Among the many inaccuracies and indignities in Alessandra Stanley’s much-maligned New York Times piece on Shonda Rhimes, a line about Clair Huxtable caught my attention.

Stanley’s central thesis is that Rhimes has shattered some “angry black woman” glass ceiling in Hollywood, carving Scandal’s Olivia Pope and the main character of How to Get Away With Murder, the latest from her Shondaland production company, out of her own image.

Rhimes was as shocked as any of us to find out that she and her characters are angry black women. (Her white, oft-angry female characters are just “women,” apparently.) To prove this, Stanley compared Rhimes’s black female leads to black women on TV in the ‘70s and ‘80s — “bossy, sassy, salt-of-the earth” types like Esther Rolle’s Florida character (of Good Times and Maude). She added that Rhimes’ leading women “certainly are not as benign and reassuring as Clair Huxtable, the serene, elegant wife, mother and dedicated lawyer on The Cosby Show.”

This made me wonder if Stanley had ever even seen The Cosby Show, let alone Scandal. Clair Huxtable was not benign and reassuring. She was a badass partner in a law firm! And she taught a million young women (admittedly, through the unrealistic lens of a network sitcom) that pursuing such a demanding career and having a family were not mutually exclusive.

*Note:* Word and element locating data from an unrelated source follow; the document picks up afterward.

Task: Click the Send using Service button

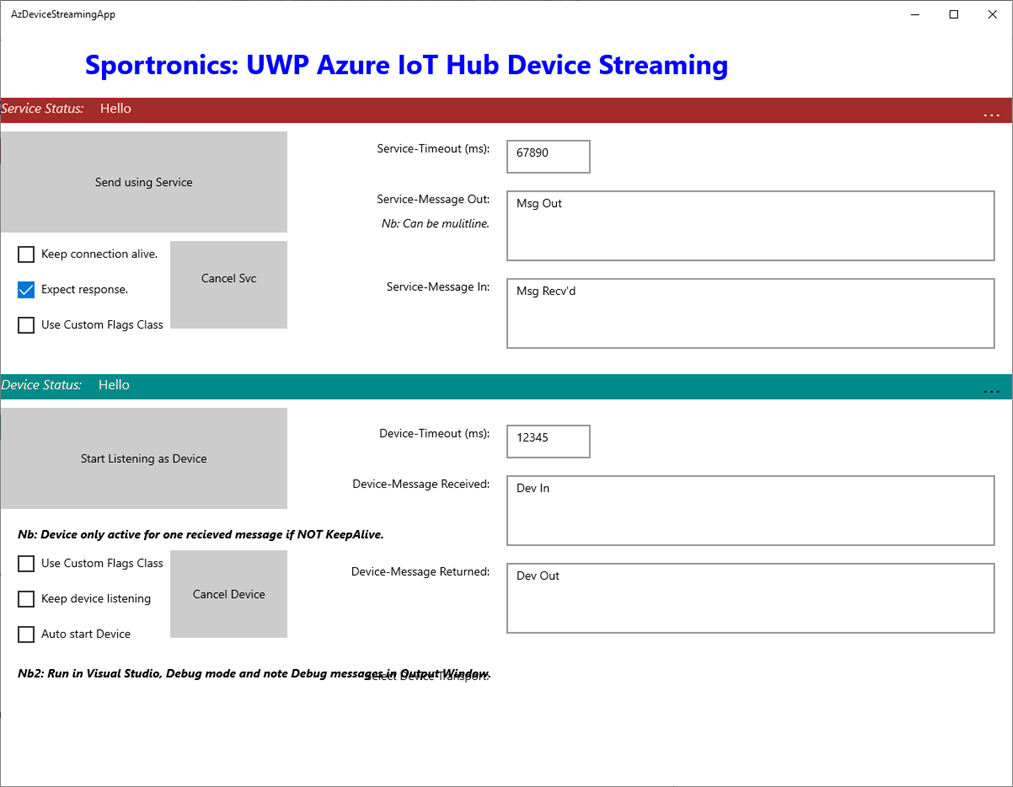Action: pyautogui.click(x=143, y=182)

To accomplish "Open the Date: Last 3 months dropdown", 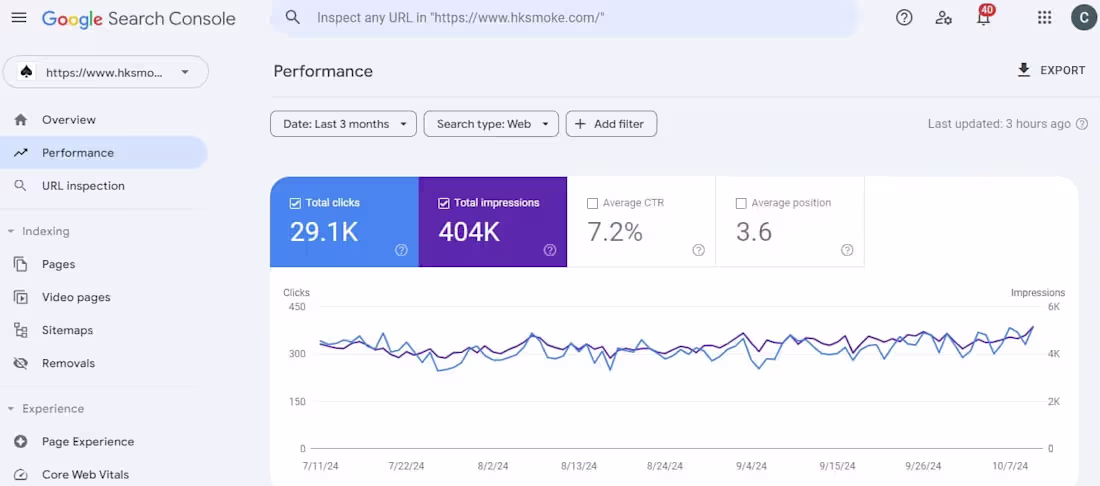I will tap(343, 124).
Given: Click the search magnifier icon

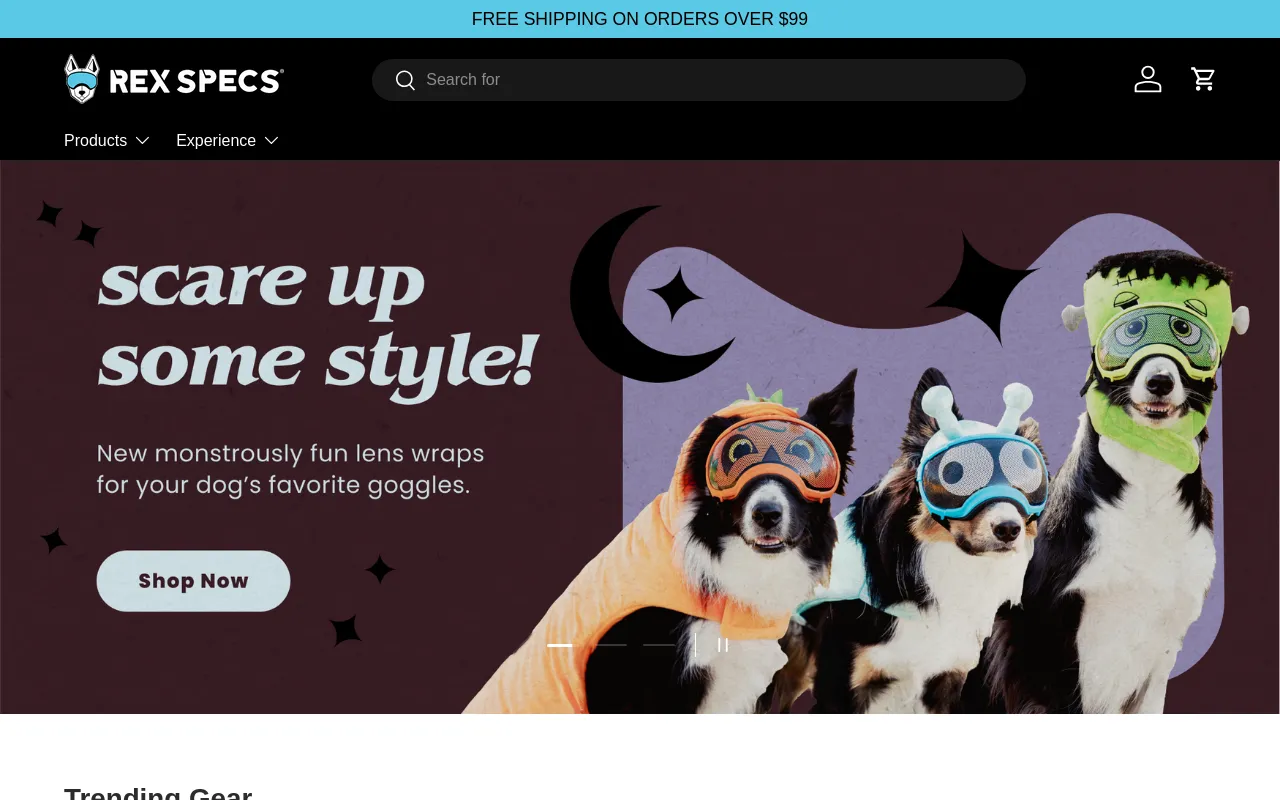Looking at the screenshot, I should (x=405, y=80).
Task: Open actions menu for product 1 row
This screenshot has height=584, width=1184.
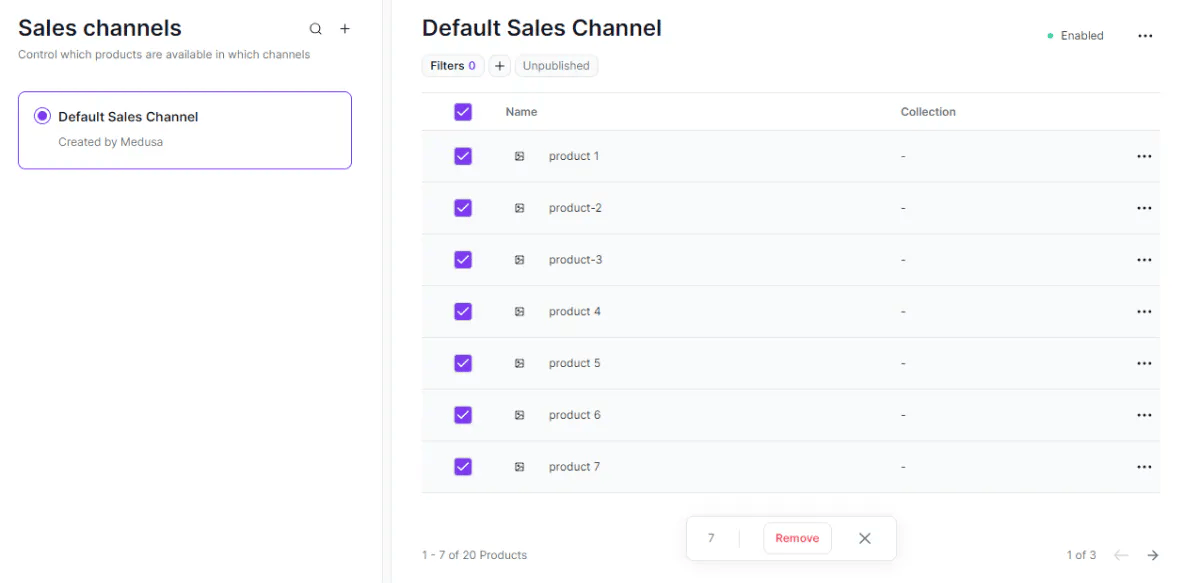Action: [1144, 157]

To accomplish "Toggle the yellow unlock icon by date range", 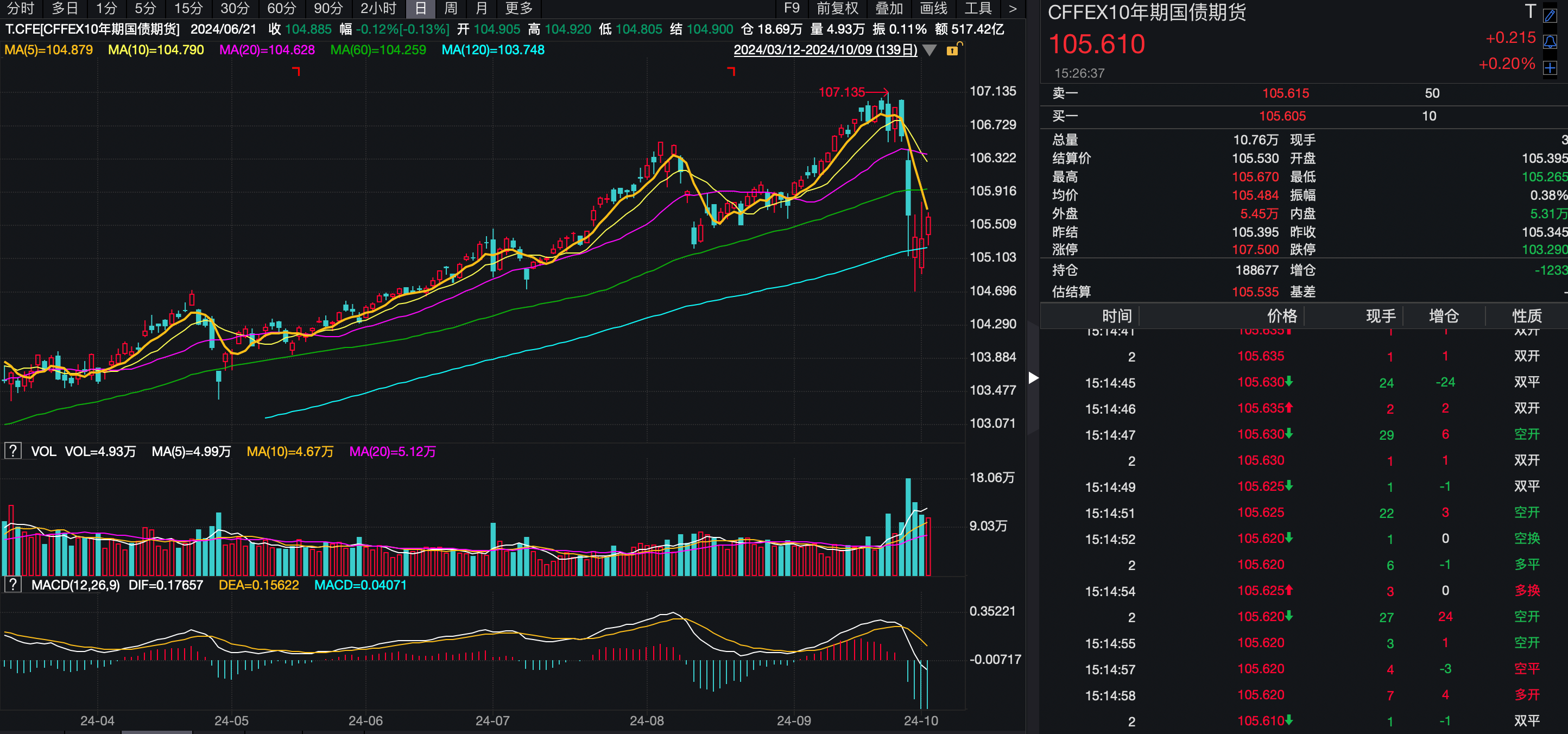I will [x=953, y=50].
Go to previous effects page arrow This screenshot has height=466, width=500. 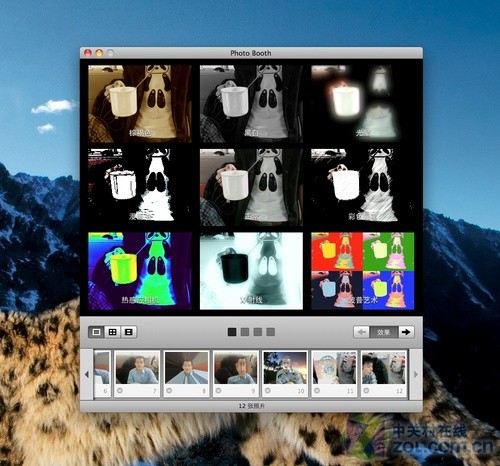[362, 332]
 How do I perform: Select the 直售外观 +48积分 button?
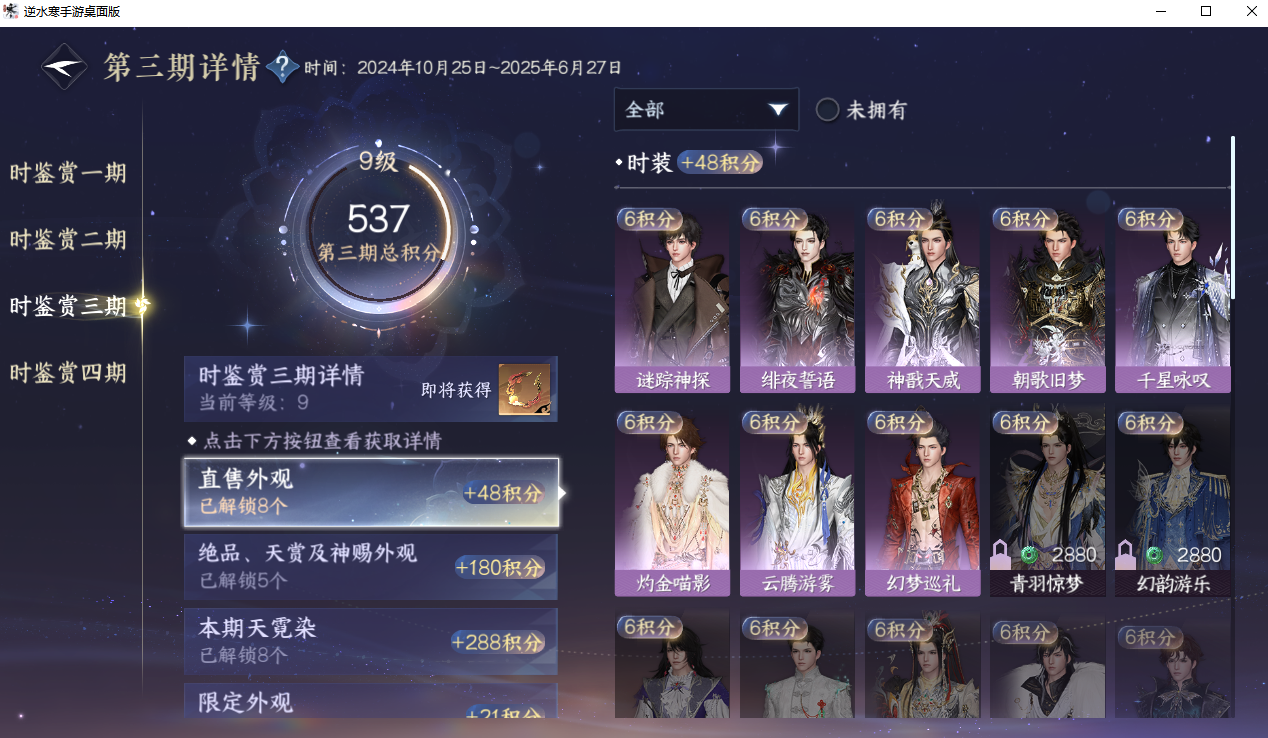[370, 492]
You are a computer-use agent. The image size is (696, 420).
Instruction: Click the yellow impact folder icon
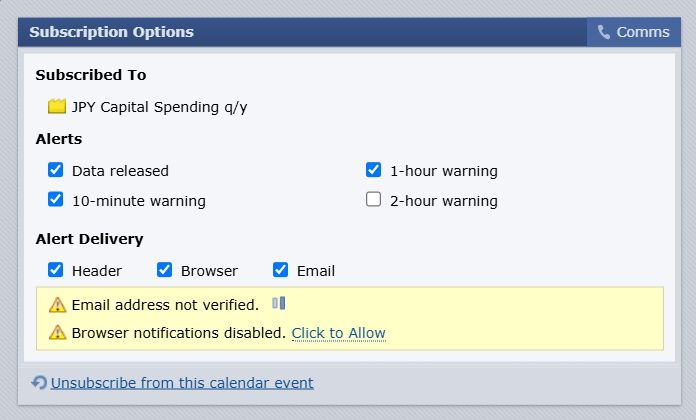coord(57,107)

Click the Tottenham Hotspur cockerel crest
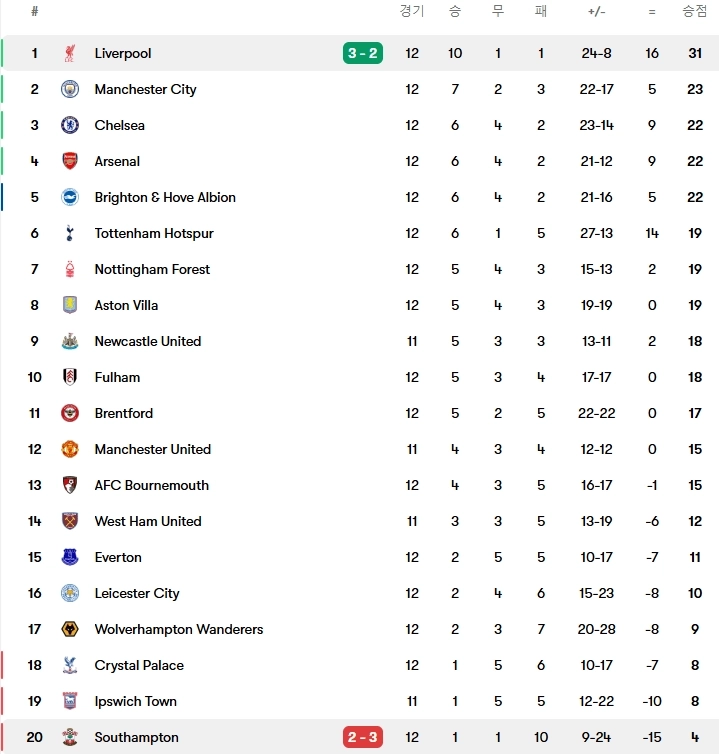tap(70, 233)
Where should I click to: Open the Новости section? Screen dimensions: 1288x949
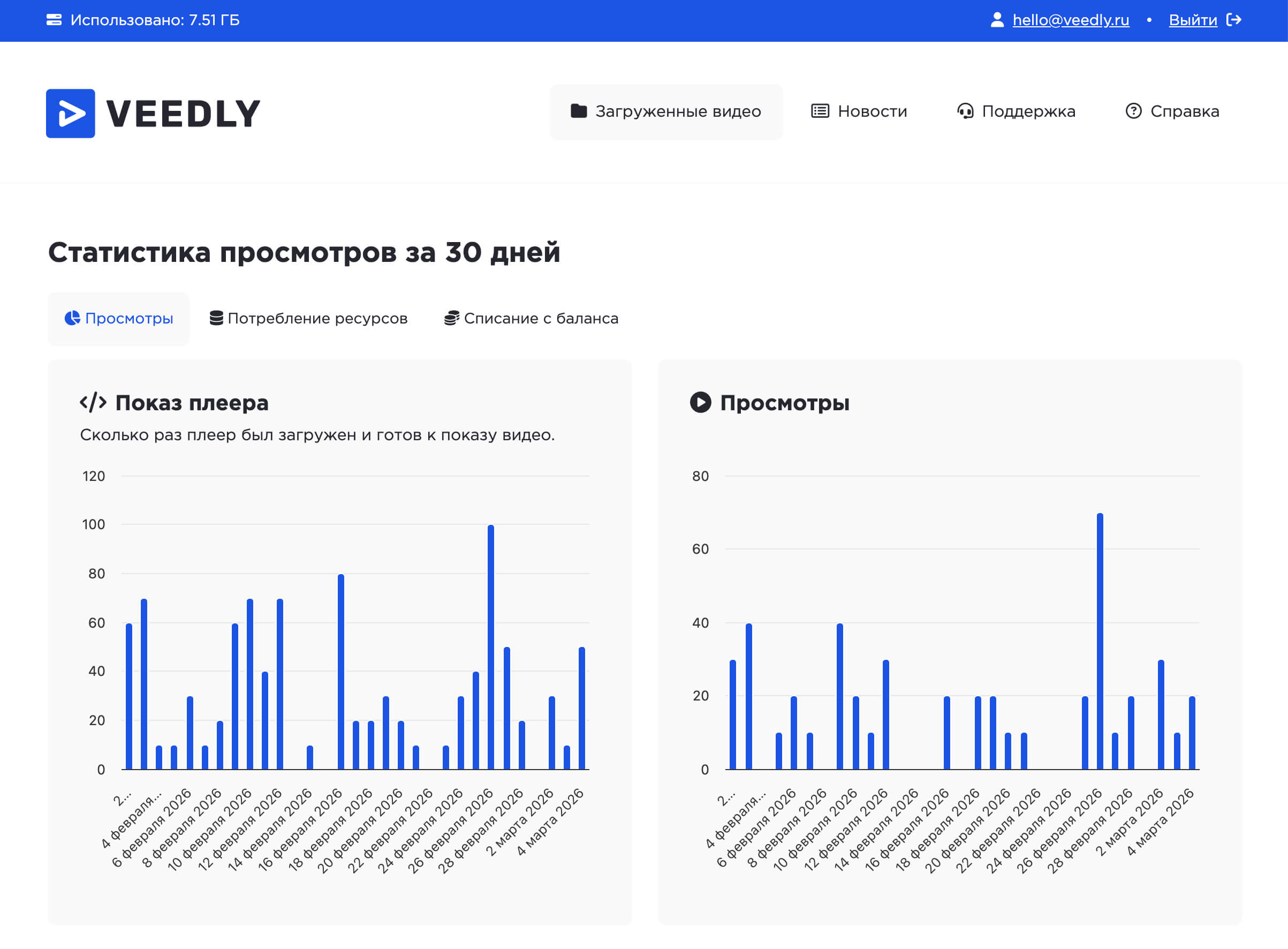pyautogui.click(x=872, y=111)
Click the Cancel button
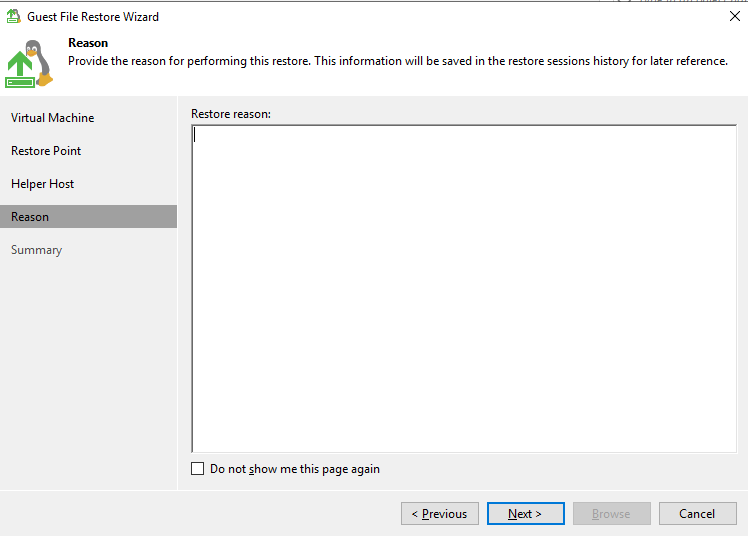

She taught me about feminism before I knew what it was. As Clair, the brilliant Phylicia Rashad ranted frequently and famously, just like Rhimes has all of her “angry black women” characters do. She was always the smartest person in the room. If Olivia Pope were a real person, she would have been inspired by Clair Huxtable. On the 30th anniversary of The Cosby Show’s premiere, it’s baffling that such an obvious connection went unnoticed. It was one of many points missed in an article that thoroughly bungled issues of race, gender, and basic TV history.

For an example of Clair’s “benign and reassuring” presence, check out the video above, in which she sets her foolish future son-in-law, Elvin, straight on gender roles.